**Provided text:**
-=-=-=-=-

People get rejected. It happens. It's called life. However, I tend to - like many people - think back to the most recent relationship that was somewhat successful. This happened one night when I was having a hard time being single with seemingly no hope for the future. It was one of those relationships that ends without any particular explanation and I'm left to myself to sort it all out. But... I can't... So I did what I always do when I don't understand or when I feel weak.

I prayed.

I prayed to understand, I prayed for strength, I prayed for peace. To be honest, prayer is one of the things I've been working on getting better at. I tend to be so tired from my overly productive day that I end up falling asleep while praying. This was not one of those prayers. There was earnest power behind it. However, I still forgot about it by the next morning.

The next day was Stake Conference for the Holladay YSA Stake. They changed the Stake Presidency at this meeting so it was filled with talks from the "old" leaving and the "new" coming in. Some talks were long and some were very very short.

-=-=-=-=-

**Goal 1:** Repeat the lines of the listing below, starting with the line that contains "Open the add extension button" and going on through the line that contains "click(278, 543)".

Some records
-=-=-=-=-

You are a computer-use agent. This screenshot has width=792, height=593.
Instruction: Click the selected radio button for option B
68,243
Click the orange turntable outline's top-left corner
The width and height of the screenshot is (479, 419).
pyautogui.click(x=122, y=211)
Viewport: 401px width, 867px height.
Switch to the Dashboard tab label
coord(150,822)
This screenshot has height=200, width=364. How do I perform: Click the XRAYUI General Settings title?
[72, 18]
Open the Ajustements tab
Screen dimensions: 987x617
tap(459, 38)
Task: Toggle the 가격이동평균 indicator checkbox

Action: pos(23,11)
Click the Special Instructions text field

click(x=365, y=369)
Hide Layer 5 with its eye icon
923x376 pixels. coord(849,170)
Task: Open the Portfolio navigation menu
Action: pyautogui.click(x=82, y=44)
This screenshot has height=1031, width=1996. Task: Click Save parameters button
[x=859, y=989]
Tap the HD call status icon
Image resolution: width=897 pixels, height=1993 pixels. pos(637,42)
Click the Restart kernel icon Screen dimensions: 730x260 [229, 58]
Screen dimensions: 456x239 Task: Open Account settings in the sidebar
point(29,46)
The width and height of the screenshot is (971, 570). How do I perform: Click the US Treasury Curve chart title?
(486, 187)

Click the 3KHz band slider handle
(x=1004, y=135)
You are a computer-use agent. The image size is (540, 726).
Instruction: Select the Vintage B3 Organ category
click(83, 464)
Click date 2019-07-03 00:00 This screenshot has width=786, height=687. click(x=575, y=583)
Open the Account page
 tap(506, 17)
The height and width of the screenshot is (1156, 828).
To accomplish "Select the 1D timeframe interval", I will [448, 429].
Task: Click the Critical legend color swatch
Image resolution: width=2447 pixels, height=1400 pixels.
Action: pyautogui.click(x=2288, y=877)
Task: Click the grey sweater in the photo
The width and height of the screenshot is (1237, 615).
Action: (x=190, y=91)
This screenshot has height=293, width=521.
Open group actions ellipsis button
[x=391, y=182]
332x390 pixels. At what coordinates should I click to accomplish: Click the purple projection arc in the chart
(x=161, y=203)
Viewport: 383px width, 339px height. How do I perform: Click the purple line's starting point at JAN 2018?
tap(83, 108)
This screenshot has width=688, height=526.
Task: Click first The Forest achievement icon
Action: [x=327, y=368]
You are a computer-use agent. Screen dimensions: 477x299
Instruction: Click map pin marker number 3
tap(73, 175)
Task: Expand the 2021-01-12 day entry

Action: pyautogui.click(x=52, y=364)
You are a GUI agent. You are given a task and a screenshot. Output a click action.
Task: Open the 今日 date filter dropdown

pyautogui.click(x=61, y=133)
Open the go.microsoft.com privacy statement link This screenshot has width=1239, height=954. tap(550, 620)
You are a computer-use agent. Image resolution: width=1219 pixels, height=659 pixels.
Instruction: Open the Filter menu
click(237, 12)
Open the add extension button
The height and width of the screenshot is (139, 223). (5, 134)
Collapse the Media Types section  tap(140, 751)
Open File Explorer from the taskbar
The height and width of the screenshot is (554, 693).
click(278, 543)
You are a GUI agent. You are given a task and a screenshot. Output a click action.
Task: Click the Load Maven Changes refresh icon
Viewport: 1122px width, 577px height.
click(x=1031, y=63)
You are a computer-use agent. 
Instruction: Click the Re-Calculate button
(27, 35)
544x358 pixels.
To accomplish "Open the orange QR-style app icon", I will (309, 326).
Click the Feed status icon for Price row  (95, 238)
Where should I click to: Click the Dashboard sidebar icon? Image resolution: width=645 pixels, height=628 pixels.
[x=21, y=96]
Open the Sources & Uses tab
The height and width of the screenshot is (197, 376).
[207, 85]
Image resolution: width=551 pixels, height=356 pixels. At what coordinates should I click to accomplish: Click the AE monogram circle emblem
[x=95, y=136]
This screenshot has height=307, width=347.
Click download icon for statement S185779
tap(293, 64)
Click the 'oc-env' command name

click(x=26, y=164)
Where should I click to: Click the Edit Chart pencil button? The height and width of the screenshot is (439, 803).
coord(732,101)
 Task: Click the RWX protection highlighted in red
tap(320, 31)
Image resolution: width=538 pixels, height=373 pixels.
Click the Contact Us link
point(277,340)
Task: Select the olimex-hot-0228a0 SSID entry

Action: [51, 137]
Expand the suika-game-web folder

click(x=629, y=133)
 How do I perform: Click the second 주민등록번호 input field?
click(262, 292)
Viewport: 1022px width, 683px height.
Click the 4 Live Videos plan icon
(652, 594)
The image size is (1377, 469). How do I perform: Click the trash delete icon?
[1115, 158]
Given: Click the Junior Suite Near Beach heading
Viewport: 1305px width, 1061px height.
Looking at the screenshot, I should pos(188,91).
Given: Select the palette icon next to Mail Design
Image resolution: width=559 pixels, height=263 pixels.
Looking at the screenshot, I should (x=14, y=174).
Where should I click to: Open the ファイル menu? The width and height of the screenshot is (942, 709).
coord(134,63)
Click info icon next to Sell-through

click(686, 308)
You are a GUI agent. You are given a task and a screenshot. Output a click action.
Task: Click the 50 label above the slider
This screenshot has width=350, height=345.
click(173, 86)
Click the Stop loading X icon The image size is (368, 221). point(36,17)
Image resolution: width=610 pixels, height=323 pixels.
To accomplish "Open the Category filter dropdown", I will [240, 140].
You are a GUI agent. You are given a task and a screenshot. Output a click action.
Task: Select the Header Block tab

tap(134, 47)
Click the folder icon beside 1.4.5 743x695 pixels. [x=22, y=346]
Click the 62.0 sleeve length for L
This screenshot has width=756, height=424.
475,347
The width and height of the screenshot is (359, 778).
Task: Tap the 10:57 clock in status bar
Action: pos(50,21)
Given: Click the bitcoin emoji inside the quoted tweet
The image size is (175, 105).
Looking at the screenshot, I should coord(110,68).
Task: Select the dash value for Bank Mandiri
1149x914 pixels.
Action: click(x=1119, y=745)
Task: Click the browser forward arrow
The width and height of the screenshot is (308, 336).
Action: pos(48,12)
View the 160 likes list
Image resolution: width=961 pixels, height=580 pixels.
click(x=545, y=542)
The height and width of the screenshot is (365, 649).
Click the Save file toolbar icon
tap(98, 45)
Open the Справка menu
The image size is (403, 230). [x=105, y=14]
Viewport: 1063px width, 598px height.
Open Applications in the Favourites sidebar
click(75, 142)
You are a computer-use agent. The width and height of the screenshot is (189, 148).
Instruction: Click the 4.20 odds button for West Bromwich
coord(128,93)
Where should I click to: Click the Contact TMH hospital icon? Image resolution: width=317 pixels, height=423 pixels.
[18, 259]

-=-=-=-=-

**Goal 2:** Reproduce word for word the part of the prayer passage above, starting with "I prayed to" and going on through "the next morning.".

**Exercise answer 1:**
Open the add extension button
The height and width of the screenshot is (139, 223). (5, 134)
Collapse the Media Types section  tap(140, 751)
Open File Explorer from the taskbar
The height and width of the screenshot is (554, 693).
click(278, 543)

**Exercise answer 2:**
I prayed to understand, I prayed for strength, I prayed for peace. To be honest, prayer is one of the things I've been working on getting better at. I tend to be so tired from my overly productive day that I end up falling asleep while praying. This was not one of those prayers. There was earnest power behind it. However, I still forgot about it by the next morning.